* _What you will do_:
Please write out exactly the lines of the data below from the line holding "Task: Open the 'Guido van Rossum' link" through the line holding "Given: Click the Legends", and leave out the rest.

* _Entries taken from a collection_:
----------

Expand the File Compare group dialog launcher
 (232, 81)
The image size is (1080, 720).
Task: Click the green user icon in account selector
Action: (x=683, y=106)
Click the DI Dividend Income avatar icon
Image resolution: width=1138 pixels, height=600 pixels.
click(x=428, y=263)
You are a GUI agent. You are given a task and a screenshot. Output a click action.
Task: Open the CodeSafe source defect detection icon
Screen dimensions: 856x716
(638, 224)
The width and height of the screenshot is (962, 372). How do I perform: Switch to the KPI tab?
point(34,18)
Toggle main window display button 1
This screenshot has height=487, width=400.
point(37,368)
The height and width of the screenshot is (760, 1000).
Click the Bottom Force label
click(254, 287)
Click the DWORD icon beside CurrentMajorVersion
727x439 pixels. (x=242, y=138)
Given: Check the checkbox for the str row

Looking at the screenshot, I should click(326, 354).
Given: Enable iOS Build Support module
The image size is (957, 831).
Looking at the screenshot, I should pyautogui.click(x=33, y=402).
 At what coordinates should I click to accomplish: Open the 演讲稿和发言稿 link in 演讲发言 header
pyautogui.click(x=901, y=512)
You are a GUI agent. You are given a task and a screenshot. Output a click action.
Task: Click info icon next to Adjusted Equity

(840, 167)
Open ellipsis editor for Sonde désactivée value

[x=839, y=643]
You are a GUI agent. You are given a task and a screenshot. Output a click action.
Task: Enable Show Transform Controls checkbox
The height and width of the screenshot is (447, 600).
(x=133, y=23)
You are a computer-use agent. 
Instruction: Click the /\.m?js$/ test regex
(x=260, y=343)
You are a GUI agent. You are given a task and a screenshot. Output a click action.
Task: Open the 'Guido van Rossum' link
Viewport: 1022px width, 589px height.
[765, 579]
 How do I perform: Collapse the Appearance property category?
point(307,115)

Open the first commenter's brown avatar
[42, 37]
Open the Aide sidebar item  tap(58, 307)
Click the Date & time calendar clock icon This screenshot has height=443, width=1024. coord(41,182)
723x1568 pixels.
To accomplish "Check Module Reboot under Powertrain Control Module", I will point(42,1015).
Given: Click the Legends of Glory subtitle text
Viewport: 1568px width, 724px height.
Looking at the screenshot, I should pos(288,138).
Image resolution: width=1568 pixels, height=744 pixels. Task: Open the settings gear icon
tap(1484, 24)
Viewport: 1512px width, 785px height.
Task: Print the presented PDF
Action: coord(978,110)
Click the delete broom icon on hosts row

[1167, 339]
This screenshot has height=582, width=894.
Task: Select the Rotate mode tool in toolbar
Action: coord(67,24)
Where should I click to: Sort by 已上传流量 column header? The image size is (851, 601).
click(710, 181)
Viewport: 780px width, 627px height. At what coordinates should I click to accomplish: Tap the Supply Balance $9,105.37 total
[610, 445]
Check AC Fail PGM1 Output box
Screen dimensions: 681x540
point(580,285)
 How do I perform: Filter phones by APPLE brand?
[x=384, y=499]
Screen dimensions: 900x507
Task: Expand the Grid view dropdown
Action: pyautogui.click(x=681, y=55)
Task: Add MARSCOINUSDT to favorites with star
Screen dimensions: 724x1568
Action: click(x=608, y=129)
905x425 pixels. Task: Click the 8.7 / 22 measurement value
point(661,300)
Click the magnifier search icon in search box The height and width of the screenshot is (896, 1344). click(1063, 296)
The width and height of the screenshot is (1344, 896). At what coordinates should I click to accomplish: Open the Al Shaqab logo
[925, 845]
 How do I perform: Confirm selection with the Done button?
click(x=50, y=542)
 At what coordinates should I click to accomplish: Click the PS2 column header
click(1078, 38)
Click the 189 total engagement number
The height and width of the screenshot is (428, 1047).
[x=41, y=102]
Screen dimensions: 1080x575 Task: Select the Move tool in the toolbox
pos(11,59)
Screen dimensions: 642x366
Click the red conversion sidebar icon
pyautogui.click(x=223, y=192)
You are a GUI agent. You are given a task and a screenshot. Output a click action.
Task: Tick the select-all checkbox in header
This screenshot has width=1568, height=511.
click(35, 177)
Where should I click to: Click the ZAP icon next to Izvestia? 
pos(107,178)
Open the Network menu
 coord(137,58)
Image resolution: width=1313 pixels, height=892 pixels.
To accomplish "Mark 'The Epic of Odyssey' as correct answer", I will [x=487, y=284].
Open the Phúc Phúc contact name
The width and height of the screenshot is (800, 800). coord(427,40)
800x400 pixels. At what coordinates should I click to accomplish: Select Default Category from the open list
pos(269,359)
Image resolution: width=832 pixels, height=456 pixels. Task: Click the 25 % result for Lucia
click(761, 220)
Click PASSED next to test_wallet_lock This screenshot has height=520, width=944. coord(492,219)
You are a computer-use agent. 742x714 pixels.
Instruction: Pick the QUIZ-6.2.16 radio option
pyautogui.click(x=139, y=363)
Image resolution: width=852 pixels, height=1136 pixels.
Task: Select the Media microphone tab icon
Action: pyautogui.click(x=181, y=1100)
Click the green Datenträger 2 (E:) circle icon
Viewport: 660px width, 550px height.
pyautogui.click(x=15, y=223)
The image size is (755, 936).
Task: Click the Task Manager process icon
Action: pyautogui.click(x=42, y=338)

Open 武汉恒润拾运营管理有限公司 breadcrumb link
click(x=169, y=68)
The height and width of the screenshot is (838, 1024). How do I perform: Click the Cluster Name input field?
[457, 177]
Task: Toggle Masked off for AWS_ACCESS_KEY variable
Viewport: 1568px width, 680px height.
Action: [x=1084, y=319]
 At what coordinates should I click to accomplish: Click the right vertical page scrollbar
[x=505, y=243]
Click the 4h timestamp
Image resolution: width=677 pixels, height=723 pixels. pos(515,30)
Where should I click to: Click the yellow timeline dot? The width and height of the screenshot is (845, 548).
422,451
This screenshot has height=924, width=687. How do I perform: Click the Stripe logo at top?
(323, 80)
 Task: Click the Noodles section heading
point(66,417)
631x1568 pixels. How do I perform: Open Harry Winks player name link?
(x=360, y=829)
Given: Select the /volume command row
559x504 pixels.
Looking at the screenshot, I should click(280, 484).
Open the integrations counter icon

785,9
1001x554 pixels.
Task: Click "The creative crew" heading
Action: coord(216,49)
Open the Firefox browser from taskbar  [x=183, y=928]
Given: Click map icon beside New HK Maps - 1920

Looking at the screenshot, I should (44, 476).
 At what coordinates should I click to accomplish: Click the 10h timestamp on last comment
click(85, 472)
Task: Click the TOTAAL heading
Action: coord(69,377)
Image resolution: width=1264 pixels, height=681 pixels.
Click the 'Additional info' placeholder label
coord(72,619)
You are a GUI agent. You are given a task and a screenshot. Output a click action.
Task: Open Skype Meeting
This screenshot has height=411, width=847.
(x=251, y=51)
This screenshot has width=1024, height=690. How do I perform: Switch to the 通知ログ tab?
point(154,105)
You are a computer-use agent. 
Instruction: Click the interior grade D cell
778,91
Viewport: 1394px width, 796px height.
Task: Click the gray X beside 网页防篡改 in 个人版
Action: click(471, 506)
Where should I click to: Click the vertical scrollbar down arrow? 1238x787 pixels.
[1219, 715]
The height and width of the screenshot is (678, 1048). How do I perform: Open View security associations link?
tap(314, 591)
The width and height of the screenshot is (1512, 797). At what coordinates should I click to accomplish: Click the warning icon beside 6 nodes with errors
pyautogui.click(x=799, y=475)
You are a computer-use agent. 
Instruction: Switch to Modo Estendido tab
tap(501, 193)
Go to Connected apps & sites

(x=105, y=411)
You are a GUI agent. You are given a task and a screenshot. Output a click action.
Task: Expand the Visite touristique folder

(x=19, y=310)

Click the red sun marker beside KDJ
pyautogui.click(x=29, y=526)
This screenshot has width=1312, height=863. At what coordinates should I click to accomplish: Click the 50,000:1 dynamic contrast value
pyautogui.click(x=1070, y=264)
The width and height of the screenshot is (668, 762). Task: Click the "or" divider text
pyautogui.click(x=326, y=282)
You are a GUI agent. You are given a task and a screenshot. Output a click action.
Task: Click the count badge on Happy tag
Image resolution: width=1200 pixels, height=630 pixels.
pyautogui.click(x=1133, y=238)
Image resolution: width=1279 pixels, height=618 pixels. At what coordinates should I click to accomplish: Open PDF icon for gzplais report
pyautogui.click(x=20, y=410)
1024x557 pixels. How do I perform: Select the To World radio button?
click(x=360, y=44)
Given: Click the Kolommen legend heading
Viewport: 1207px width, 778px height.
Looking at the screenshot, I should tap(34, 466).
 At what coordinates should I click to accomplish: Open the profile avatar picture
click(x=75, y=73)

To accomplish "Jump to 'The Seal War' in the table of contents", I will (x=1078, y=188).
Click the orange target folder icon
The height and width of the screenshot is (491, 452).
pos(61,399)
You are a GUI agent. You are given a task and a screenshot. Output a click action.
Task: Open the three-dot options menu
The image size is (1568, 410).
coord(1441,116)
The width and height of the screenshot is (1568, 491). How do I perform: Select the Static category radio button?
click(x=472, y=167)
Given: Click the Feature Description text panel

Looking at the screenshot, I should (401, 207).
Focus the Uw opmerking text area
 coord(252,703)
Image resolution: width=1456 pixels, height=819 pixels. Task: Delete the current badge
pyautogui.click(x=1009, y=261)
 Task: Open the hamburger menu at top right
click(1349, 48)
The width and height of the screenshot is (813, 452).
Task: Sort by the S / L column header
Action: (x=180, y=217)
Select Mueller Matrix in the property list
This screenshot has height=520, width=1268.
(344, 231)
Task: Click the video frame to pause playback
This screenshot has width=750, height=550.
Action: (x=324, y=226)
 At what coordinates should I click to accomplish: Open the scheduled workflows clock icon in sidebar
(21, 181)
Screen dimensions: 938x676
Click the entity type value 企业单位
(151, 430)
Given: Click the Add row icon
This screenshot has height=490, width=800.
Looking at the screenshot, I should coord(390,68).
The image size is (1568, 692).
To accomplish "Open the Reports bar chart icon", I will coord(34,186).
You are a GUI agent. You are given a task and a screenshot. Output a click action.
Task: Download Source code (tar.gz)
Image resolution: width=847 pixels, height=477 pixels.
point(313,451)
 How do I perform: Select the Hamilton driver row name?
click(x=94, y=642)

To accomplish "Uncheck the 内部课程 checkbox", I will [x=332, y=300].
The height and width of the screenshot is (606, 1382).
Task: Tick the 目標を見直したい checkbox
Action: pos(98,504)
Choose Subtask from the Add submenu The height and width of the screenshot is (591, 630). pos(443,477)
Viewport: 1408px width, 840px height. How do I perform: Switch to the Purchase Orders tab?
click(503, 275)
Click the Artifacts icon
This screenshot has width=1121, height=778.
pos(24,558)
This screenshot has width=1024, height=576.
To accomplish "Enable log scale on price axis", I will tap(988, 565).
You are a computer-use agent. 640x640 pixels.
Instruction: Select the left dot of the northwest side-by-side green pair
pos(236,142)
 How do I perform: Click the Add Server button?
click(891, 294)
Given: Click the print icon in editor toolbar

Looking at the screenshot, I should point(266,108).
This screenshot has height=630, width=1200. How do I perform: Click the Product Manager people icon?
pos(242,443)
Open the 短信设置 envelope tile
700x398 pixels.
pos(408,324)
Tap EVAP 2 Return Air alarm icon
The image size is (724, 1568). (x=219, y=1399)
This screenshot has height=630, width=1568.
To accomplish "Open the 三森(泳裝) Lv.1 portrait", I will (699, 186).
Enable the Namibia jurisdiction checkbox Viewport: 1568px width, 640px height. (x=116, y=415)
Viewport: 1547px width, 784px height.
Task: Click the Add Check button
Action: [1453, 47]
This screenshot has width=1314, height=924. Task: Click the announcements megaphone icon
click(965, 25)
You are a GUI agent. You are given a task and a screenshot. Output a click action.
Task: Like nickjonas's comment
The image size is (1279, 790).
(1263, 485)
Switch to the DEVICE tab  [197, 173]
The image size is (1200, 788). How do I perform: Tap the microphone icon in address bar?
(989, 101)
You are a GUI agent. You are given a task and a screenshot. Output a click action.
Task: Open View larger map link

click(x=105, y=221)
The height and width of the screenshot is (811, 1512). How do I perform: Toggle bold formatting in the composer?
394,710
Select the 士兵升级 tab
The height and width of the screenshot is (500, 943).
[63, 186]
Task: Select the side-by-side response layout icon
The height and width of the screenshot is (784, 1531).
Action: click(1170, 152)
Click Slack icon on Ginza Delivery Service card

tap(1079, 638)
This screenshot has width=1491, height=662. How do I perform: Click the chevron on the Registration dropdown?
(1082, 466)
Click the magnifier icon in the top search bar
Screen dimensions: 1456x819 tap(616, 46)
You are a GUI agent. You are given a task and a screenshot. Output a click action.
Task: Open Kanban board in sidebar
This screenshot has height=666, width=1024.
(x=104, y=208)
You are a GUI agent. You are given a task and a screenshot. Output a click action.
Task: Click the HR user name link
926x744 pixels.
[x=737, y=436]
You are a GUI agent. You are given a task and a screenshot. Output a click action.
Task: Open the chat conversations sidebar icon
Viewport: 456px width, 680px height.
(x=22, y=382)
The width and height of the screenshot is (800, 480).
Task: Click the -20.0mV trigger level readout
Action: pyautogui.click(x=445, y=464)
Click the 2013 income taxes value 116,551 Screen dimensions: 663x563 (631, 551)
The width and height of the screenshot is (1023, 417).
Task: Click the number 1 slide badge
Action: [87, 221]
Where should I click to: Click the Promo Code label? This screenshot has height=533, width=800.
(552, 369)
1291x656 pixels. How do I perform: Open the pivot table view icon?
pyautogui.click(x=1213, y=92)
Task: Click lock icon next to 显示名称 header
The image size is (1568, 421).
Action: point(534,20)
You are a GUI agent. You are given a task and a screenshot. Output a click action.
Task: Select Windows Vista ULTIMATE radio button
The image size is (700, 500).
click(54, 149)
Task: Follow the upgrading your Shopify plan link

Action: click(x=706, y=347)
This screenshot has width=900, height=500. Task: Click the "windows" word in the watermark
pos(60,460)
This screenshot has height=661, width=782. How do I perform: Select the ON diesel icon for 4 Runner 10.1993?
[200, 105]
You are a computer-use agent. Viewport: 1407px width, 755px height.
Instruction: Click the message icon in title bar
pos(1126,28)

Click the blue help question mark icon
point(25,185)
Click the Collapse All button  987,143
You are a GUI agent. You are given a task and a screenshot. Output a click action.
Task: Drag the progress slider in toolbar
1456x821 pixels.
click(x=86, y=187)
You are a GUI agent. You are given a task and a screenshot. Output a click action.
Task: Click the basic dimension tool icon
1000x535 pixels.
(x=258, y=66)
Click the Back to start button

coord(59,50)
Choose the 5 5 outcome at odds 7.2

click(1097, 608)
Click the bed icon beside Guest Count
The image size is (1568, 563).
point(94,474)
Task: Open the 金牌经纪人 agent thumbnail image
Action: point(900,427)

----------

* _Response to the exercise_:
Task: Open the 'Guido van Rossum' link
Viewport: 1022px width, 589px height.
[765, 579]
 How do I perform: Collapse the Appearance property category?
point(307,115)

Open the first commenter's brown avatar
[42, 37]
Open the Aide sidebar item  tap(58, 307)
Click the Date & time calendar clock icon This screenshot has height=443, width=1024. coord(41,182)
723x1568 pixels.
To accomplish "Check Module Reboot under Powertrain Control Module", I will point(42,1015).
Given: Click the Legends of Glory subtitle text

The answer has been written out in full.